An Evening in Colmar


Colmar is a beautiful medieval German town that isn't in Germany. Toward the end of the seventeenth century, not long after taking over my ancestors in the French-speaking Franche Comte, Louis XIV of France conquered German-speaking Alsace. During the wars of the nineteenth and twentieth centuries, Alsace went back and forth between France and Germany, but is now firmly French and French-speaking. At the time of the French Revolution, Alsace was divided into two departements, Haut-Rhin (Upper Rhine), with its capital at Colmar, and Bas-Rhin (Lower Rhine), with its capital at Strasbourg. The small part of Alsace that was originally French-speaking (containing yet more of my ancestors and many, if not most, of the other French-speaking settlers of eastern Stark County, Ohio) was separated out from Haut-Rhin as the Territoire de Belfort in the 1870s (around the time my great-grandfather left for America) and has since always remained French.

My father and I were in Colmar, after visiting our ancestral village, a little farther south and west, in 1991. I liked Colmar very much, with its half-timbered houses, canal-side "Little Venice", pedestrianized center and world-class art, and always hoped to come back. In the rather haphazard way that we put this trip together, at the center was arriving in Switzerland by a particular date. Due to airfare quirks, we decided to fly into Copenhagen, then get to Switzerland by flying EasyJet to Basel. With a few days available for a side trip and since Colmar is not far from Basel's airport, we decided to spend those few days here, before going on to Switzerland.

After checking in at our hotel, Mary Joy and I headed for the old town and, after wandering its charming streets, visiting the cathedral-sized church of St. Martin, and buying some macaroons, we went to la petite Venise for dinner, deciding to eat on a tiny deck out over the canal, at Le Petit Gourmand, a restaurant recommended by Lonely Planet.

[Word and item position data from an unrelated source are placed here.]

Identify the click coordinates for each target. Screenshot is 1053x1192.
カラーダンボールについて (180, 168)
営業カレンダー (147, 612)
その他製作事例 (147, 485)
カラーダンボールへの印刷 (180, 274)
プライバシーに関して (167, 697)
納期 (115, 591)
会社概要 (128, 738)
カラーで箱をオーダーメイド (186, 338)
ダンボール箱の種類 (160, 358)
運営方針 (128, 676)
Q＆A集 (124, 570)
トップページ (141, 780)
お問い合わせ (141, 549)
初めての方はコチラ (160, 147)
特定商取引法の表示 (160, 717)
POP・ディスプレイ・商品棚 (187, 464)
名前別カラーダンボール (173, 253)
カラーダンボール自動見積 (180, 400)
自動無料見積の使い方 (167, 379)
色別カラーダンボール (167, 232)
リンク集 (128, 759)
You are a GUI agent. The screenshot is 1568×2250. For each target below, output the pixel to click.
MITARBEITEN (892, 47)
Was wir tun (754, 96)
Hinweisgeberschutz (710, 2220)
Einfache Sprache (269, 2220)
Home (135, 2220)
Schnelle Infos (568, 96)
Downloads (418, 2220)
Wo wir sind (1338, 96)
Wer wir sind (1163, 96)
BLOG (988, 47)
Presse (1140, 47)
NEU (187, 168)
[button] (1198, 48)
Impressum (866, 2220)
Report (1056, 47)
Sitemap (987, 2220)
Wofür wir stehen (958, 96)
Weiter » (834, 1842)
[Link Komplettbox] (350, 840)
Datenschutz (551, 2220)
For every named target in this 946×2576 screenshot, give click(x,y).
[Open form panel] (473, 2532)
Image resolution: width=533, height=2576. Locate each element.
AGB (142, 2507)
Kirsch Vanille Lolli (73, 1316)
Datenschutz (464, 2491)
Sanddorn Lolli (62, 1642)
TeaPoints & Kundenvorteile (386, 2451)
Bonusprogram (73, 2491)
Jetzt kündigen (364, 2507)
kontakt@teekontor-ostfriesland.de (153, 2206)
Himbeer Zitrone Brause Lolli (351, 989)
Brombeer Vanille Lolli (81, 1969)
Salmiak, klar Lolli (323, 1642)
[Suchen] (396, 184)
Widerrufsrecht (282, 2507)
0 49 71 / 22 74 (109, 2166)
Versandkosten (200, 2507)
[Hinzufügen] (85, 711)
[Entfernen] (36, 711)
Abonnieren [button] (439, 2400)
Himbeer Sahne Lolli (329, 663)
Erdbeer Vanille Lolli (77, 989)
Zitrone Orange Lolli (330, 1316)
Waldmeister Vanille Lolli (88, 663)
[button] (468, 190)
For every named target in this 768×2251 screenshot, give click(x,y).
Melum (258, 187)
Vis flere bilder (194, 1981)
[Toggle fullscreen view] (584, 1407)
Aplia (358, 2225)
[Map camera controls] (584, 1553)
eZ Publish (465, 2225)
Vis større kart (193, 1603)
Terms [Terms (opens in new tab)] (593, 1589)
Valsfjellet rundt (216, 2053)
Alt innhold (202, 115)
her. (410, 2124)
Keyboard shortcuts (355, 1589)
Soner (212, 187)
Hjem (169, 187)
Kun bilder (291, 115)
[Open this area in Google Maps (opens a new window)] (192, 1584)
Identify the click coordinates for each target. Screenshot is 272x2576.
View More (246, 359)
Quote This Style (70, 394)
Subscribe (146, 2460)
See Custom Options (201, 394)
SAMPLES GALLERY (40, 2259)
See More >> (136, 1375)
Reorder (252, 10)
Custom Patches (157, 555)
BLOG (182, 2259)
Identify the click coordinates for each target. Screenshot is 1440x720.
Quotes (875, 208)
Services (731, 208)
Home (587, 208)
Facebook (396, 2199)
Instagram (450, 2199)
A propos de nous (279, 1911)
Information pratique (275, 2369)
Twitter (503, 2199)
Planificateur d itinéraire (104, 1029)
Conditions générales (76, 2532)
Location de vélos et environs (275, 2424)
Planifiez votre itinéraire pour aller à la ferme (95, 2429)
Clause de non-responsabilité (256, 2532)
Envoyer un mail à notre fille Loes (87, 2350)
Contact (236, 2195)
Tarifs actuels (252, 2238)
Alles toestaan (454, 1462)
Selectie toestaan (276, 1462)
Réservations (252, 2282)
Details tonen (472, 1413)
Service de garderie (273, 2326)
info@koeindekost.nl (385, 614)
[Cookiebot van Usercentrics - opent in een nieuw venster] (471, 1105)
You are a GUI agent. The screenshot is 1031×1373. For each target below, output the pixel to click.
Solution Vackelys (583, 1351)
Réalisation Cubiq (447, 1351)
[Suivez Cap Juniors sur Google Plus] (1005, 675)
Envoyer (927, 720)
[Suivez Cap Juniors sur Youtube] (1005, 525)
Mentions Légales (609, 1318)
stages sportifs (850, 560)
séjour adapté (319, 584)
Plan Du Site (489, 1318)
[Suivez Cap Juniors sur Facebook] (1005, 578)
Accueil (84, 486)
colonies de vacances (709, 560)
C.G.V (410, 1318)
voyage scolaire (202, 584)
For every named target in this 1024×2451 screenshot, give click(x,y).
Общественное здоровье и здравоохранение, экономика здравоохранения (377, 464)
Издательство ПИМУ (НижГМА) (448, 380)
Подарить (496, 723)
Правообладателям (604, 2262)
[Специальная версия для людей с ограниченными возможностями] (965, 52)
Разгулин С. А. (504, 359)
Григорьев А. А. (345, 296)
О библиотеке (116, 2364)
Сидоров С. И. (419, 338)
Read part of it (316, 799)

Alsatian cuisine is basically germanic, but with a strong French accent. I told Mary Joy that choucroute is not the same as sauerkraut, that the French version is much subtler in taste. After having a dish consisting off choucroute with fish, as well as tasting my choucroute garnie (choucroute with ham and sausages), she agreed, but, unfortunately, decided that while choucroute is different from standard German sauerkraut, she doesn't like either of them. We finished off with a plate of three local cheeses: a goat cheese, a young Munster and a strong aged Munster. Then we wandered through the old town again before going back to our hotel.

I woke up around 1:30, and not being able to sleep (jet lag?), I sorted out some hardware problems (relating to uploading pictures to the blog from our new iPad. I'm still not able to move them around in the text, but at least I've figured a way to get them there. Mary Joy's CenturyLink e-mail doesn't coordinate very well with this machine, but she has been coping, despite inconvenience.